As compared to a firm that only operates domestically (in one country), an international company expands to multiple markets and, therefore, faces unique costs and difficulties (David, 2013). Internationalization is a high-risk high-reward strategy for which multiple global and international considerations need to be made. Financially, an international company will likely have to deal with foreign currencies (Rizea, 2015). Because of the market volatility and political events, the exchange rate might change a lot, hurting a company’s overseas revenues. For this reason, it is critical to develop a risk management plan that would mitigate the negative effects of foreign exchange. On top of that, an international company has to deal with different legal structures, many of which are dissimilar to the one on the domestic market and burdensome due to a vast amount of red tape. For this reason, it makes sense to hire international lawyers to make sure that business operations are legal and will not end in repercussions down the road.

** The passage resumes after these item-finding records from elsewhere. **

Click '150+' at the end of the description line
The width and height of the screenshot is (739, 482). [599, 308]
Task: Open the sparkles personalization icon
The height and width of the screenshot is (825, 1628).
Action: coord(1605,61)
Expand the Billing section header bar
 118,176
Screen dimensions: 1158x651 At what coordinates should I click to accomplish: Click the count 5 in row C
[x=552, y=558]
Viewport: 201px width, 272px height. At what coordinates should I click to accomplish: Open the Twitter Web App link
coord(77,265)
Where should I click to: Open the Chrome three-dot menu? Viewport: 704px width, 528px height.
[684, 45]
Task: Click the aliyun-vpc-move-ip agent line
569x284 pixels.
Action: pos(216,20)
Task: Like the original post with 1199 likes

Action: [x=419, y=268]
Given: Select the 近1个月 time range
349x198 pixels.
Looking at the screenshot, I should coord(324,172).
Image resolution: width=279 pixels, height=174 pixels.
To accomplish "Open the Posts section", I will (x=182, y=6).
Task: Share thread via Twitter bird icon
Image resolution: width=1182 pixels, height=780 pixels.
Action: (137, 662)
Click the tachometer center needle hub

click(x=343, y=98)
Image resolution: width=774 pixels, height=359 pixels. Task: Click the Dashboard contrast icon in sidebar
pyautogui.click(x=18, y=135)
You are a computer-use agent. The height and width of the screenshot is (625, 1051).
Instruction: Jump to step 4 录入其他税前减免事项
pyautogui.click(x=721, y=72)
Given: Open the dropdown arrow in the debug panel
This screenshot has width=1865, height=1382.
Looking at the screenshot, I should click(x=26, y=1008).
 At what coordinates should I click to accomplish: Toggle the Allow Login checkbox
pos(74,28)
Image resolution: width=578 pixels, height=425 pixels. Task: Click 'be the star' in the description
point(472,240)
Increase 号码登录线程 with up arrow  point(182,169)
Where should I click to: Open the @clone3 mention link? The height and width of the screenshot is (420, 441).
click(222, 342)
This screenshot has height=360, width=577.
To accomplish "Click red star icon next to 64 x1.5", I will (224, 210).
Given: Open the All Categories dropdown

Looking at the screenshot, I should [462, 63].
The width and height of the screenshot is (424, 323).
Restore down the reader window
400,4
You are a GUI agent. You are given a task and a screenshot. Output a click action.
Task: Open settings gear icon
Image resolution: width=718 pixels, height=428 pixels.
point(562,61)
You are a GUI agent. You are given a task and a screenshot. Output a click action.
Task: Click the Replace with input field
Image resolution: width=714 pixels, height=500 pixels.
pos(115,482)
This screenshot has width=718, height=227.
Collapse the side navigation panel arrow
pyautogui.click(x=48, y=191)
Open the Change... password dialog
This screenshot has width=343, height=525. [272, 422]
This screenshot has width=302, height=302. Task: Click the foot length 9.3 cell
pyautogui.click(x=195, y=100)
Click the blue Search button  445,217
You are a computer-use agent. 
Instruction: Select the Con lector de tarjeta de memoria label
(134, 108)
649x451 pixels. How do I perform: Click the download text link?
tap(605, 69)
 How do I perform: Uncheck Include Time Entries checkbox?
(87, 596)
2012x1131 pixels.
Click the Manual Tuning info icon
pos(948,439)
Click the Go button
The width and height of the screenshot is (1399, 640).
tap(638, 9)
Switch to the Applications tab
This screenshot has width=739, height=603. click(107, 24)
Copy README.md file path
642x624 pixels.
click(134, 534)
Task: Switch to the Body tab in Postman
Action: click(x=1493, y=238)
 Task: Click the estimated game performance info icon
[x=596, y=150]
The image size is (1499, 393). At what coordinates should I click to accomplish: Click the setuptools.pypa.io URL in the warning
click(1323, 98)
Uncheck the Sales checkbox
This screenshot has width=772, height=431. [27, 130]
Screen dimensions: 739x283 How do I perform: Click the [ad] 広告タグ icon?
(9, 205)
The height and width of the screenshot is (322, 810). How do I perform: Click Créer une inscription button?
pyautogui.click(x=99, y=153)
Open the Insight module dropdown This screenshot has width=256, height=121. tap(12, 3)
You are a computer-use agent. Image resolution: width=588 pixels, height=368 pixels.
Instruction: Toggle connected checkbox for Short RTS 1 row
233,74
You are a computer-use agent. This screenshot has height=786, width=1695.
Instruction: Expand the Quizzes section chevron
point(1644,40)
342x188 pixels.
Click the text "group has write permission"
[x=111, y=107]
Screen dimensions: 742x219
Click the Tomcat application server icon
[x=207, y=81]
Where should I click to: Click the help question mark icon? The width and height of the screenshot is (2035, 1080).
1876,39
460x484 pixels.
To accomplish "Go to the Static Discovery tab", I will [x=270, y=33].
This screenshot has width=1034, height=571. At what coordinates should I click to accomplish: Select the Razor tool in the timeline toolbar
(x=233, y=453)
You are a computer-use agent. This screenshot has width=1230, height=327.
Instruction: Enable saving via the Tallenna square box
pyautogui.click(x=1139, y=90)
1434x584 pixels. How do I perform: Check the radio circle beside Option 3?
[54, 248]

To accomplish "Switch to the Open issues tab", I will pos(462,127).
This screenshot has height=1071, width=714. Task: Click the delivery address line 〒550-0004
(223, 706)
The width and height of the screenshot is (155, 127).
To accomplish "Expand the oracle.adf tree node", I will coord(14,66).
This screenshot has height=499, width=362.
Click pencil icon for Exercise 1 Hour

Apart from legal and financial aspects, an international company needs to have a thoughtful marketing plan in place. When entering new markets, a company encounters foreign cultures that have their own sets of values. Some of these values may not be quite compatible with the original product, which means that there will need to be at least some adjustment in the form of localization. For example, if Chipotle wishes to to tap into the Indian market, it needs to be ready for customers’ preference for gathering in large groups, be it friends or family. The American company will have to rearrange the interior to accommodate more customers and make their stay as comfortable as possible.
References
David, F.R. (2013). Strategic management concepts: A competitive advantage approach. Pearson.
Rizea, R.D. (2015). Growth strategies of multinational companies. Petroleum-Gas University of Ploiesti Bulletin, Technical Series, 67(1), 59-66.